RE: Confusion about composition

From: Kent Karlsson (kentk@cs.chalmers.se)
Date: Wed Jan 14 2004 - 09:09:02 EST

  • Next message: Tom Gewecke: "Re: New MS Mac Office and Unicode?"

    [trying to catch up on *some* of the e-mails here...]

    François Yergeau wrote:

    > This little-known fact (along with the better-known fact that not all
    > non-zero-ccc-characters do take part in existing precomposed
    > characters) has
    > prompted the W3C's Character Model spec to define "composing
    > characters", a
    > concept somewhat distinct from Unicode's combining
    > characters. Appendix C
    > at
    ....
    > contains the definition as well as a list of the characters with
    > ccc=0 that do take part in existing compositions; U+102E is there, of
    > course, as well as the above-mentionned Hangul plus some others.

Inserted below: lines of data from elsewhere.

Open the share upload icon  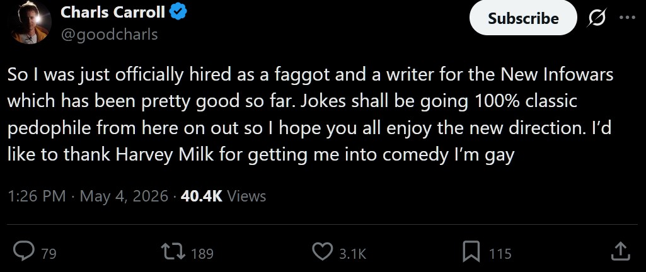[620, 251]
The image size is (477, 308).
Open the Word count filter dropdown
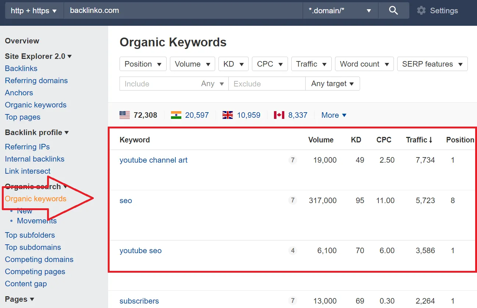[364, 64]
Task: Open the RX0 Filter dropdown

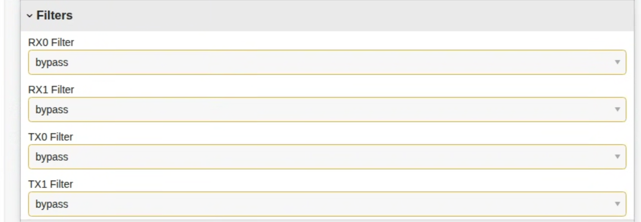Action: click(x=327, y=63)
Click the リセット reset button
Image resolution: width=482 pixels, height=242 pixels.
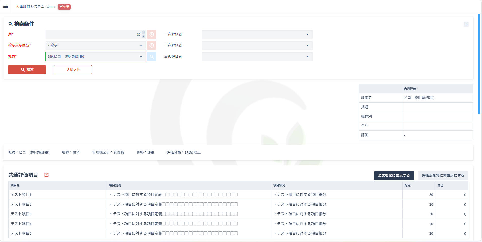73,70
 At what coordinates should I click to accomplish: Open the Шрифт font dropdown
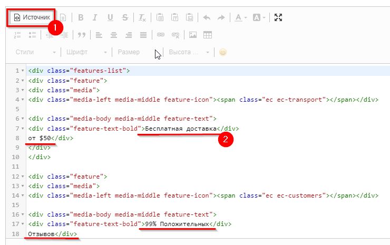click(87, 52)
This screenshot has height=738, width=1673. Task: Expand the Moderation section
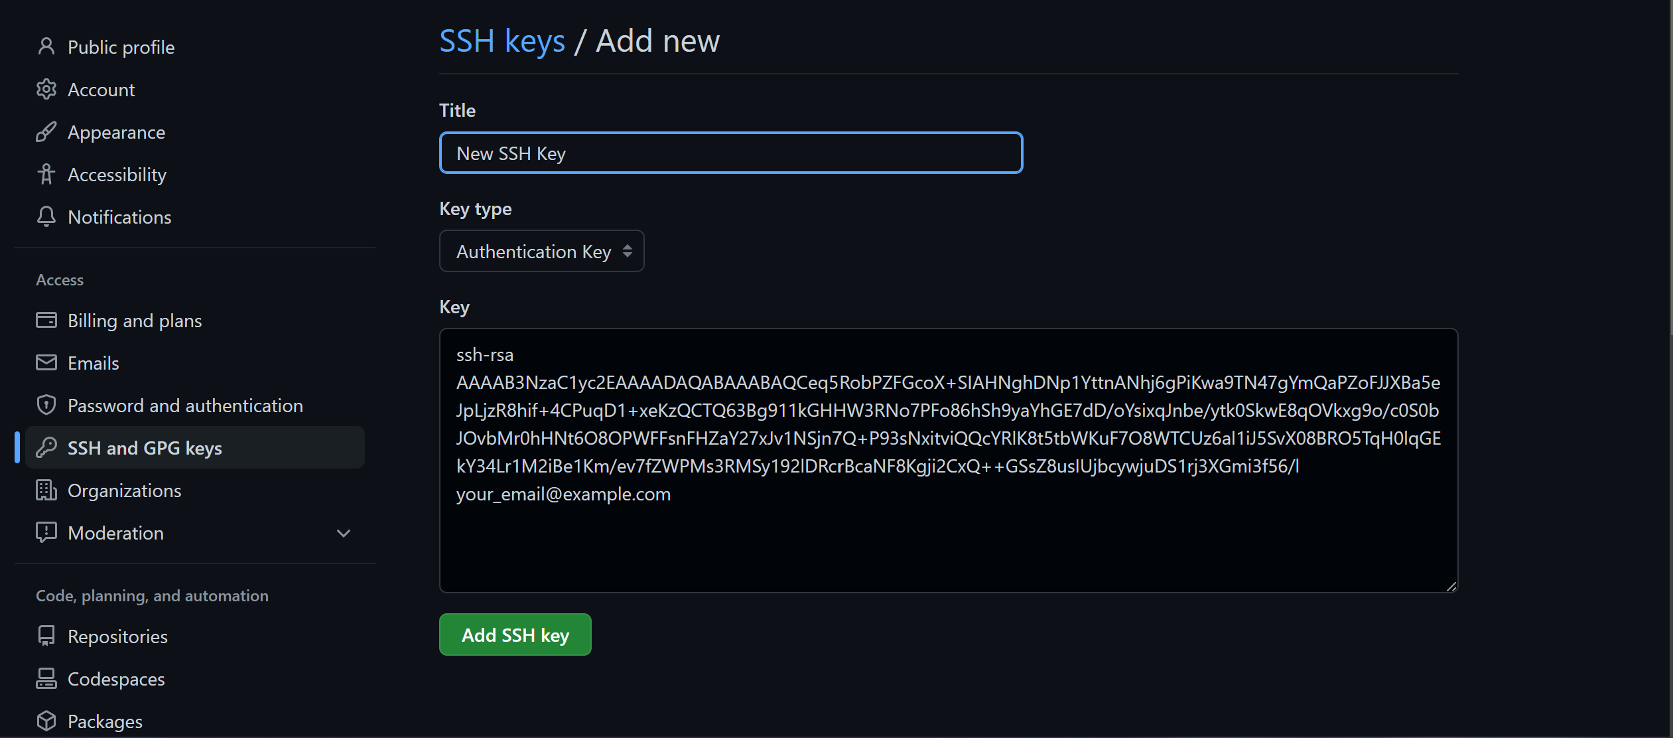[343, 532]
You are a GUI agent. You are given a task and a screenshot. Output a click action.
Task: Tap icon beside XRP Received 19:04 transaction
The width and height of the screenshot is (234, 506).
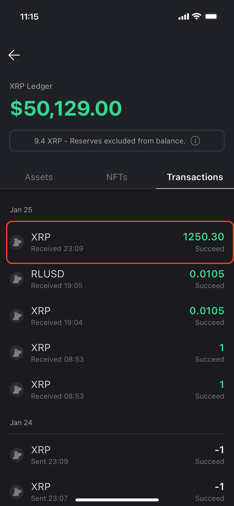17,316
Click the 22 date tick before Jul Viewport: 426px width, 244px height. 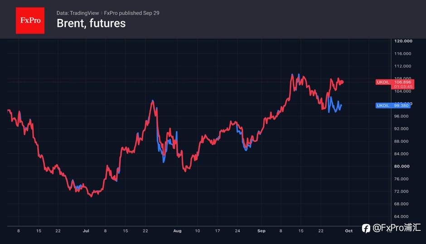(x=58, y=231)
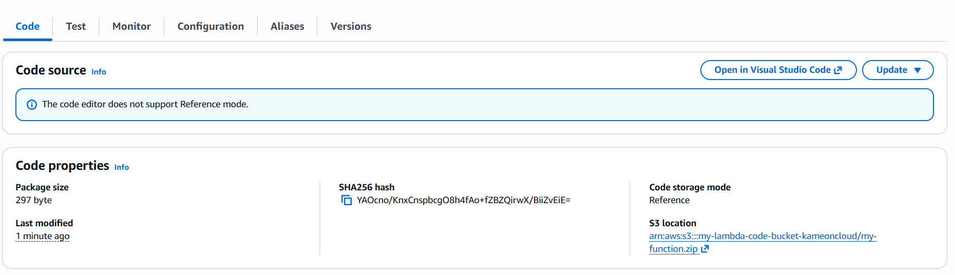Click the Code storage mode Reference value
This screenshot has width=955, height=275.
point(669,200)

    Hmm, Hangul. Now, the composition rules for Hangul ARE special.
    That's why it's not just the case that V and T Jamos are combining,
    and all the rest of Hangul characters just regular non-combining.
    ALL of the L, V, T, LV, and LVT Hangul characters are CONJOINING.
    E.g. an L followed by an LVT is a SINGLE Hangul syllable. The notion
    of "composing characters" in that appendix C misses that point,
    and goes back to an old proposed (but never in Unicode) model
    where there where just the Ls, Vs, and Ts, with the latter two
    combining, and L T V V T would be a single Hangul syllable.
    Unfortunately, that is plain wrong in the adopted model for Hangul.
    However, L L V V T *is* a single Hangul syllable, so is L LV T T, and
    LVT T, and ... Indeed, an L LVT (e.g.) may normalise to (another) LVT.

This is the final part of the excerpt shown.